(Stored data)

*** Begin section ***

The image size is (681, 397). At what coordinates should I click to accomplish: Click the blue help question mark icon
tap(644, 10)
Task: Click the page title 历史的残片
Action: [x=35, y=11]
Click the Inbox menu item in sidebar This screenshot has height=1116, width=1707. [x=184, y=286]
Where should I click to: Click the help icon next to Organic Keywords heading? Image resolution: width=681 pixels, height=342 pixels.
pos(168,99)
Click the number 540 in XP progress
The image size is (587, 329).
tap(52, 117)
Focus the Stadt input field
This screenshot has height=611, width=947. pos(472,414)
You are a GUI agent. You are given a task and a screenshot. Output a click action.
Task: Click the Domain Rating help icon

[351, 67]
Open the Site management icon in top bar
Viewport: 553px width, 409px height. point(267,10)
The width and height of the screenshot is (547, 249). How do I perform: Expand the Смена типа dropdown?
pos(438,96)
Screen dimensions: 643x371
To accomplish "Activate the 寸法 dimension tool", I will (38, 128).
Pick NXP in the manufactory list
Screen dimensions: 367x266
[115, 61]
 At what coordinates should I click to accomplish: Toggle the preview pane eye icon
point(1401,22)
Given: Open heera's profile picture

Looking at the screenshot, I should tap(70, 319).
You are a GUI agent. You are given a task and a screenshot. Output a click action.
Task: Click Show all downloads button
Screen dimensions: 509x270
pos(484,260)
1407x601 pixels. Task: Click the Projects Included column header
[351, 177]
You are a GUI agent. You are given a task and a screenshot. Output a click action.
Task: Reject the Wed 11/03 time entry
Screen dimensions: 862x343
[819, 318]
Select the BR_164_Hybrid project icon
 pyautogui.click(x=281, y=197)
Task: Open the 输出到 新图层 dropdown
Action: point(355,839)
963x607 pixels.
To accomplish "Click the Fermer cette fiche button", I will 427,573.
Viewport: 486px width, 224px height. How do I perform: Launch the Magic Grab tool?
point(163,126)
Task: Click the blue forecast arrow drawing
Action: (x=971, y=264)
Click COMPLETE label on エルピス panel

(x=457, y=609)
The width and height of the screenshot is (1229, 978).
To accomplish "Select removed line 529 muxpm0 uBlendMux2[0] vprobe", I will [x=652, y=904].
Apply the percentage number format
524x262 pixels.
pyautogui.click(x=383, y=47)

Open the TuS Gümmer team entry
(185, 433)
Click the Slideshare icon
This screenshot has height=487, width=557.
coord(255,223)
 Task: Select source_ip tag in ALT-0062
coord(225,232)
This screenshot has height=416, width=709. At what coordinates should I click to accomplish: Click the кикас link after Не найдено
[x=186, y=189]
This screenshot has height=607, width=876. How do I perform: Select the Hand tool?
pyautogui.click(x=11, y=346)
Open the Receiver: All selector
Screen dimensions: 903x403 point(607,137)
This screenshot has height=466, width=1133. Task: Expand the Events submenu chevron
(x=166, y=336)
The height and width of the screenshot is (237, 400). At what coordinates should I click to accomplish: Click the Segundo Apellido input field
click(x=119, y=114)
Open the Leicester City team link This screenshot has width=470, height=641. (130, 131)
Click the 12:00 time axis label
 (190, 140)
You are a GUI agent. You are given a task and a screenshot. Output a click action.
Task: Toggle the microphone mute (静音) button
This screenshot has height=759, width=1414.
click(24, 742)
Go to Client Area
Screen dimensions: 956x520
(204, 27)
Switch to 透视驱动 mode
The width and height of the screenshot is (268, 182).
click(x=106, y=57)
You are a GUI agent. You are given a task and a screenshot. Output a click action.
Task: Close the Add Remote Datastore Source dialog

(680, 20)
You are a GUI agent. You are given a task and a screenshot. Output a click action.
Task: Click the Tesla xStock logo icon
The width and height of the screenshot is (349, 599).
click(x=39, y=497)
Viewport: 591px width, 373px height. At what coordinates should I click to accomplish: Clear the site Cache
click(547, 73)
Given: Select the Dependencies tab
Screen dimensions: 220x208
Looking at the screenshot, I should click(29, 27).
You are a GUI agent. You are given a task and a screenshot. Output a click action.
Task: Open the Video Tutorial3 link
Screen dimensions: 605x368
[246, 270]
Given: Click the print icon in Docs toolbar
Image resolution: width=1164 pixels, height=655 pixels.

*** End section ***

• INSTRUCTIONS TO FOLLOW
Scan the entries above for the word "number" and collect each line holding it.

• TASK OUTPUT
Click the number 540 in XP progress
Apply the percentage number format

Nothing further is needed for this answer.